■ Given text

▬▬▬▬▬▬▬▬▬▬

Cebu Gov. Gwen Garcia on Monday defended her policy that makes wearing of face masks in open, well-ventilated areas in the province optional as she maintained that the police cannot apprehend those who opt not to wear their face masks outdoors.
Garcia said Executive Order 16 stays even as the Department of the Interior and Local Government doesn't recognize the new policy.
"It merely states that in open, well-ventilated areas, the use of masks shall be optional. Optional is the operative word here. Those who wish to continue wearing their masks, by all means, they can do that," she told ANC in an interview.
According to Garcia, the use of face masks should be "rationalized" in the sense that they can be taken off in well-ventilated, open environments, and especially when wearing one is becoming a burden to the individual.
"When you're walking in the street under a very hot day, or you are biking or jogging or even when you wish to avail of the beneficial benefits of sea air or fresh air up in the mountains, are we going to continue using these face masks?" she said.
"EO 16 merely rationalizes the use of face mask. It's something that we should have long recognized," she added.
Garcia also questioned the statement of Interior Sec. Eduardo Año that the Philippine National Police would continue to apprehend and arrest, if necessary, individuals violating minimum health standards in Cebu province.
"Why was this not ever done during the campaigns when hundreds of thousands were gathered and many of them without face masks? And then suddenly because I have an executive order, there is the threat of apprehension?" she said.
The governor maintained that as far as her province is concerned, there is no legal basis for apprehending people who do not wear face masks in open, well-ventilated spaces.
"In the province of Cebu, the non-wearing of face mask is not against the law or against any local ordinance. If the police would be apprehending these people, they might be accused of illegal arrest," she added.
Wearing of face masks continue to reduce the transmission of COVID-19 and other infectious diseases, including monkeypox should it reach the Philippines, the Department of Health said Thursday.

▬▬▬▬▬▬▬▬▬▬

■ Raw data
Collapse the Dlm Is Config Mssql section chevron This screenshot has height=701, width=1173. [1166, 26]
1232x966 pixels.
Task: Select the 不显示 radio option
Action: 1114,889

▬▬▬▬▬▬▬▬▬▬

■ What you will do
Can you update the part of the Cebu face mask article between "Garcia also questioned" and "in Cebu province.", inclusive, by changing "Philippine National Police" to "PNP"?

■ Task output
Garcia also questioned the statement of Interior Sec. Eduardo Año that the PNP would continue to apprehend and arrest, if necessary, individuals violating minimum health standards in Cebu province.